** Opening Records for the exercise block **

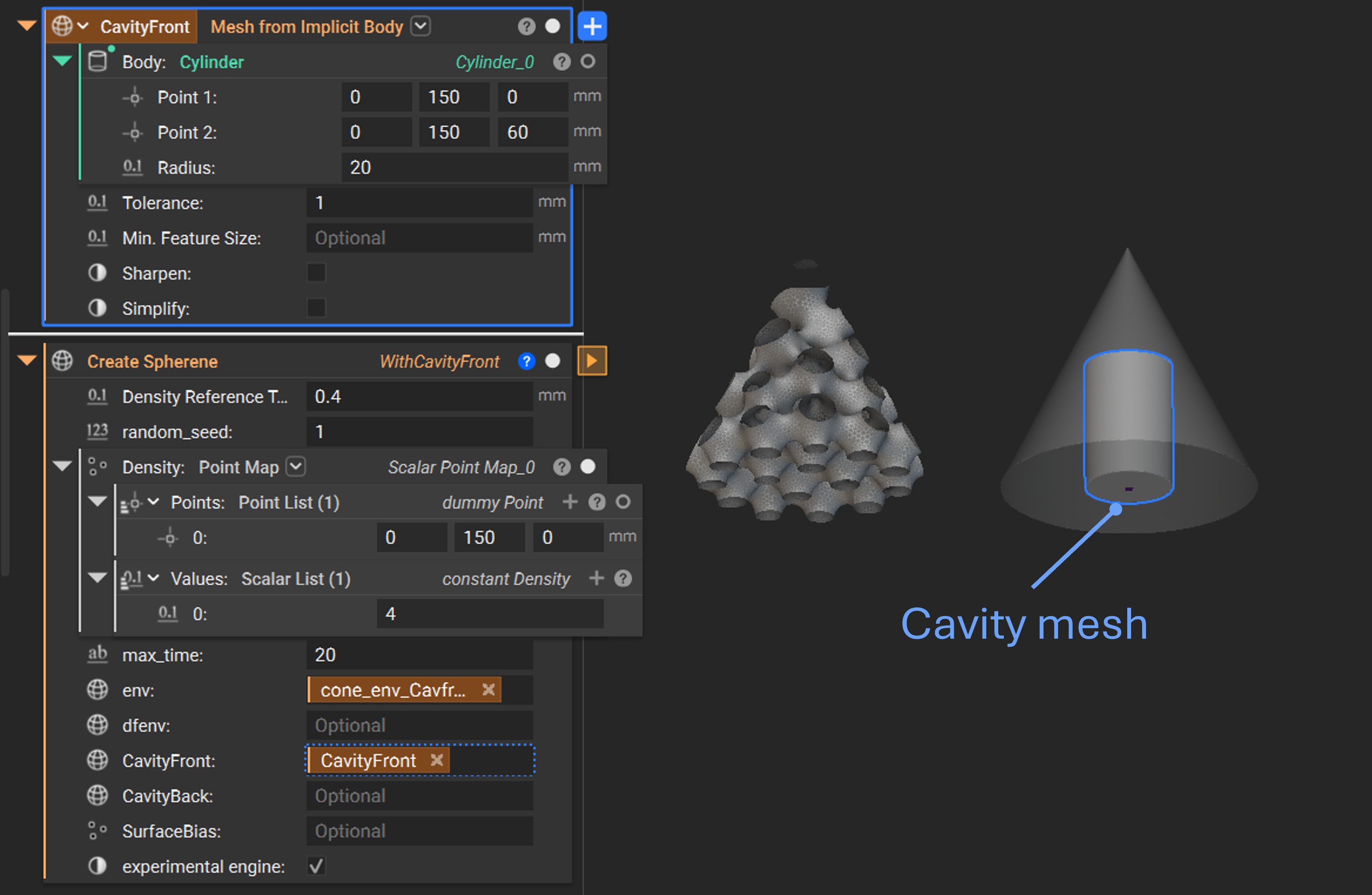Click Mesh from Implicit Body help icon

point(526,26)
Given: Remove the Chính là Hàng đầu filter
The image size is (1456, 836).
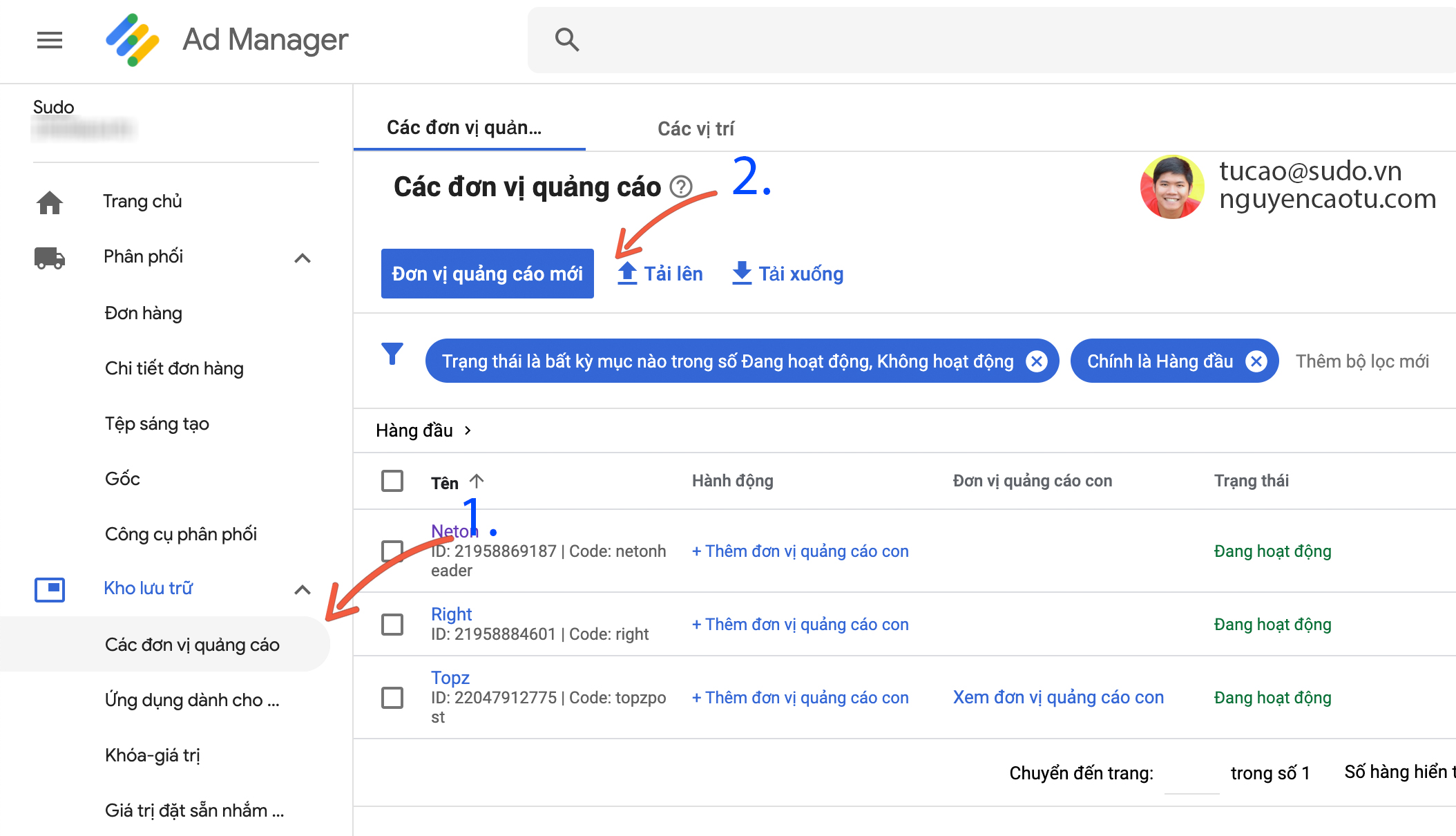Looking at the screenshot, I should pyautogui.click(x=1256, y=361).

** Closing Records for the exercise block **

With all pictures excluded, output exactly the lines from the one containing "Given: Remove the Chính là Hàng đầu filter" through the final line of the entries, inclusive.

§ **Answer below**
Given: Remove the Chính là Hàng đầu filter
The image size is (1456, 836).
Looking at the screenshot, I should pyautogui.click(x=1256, y=361).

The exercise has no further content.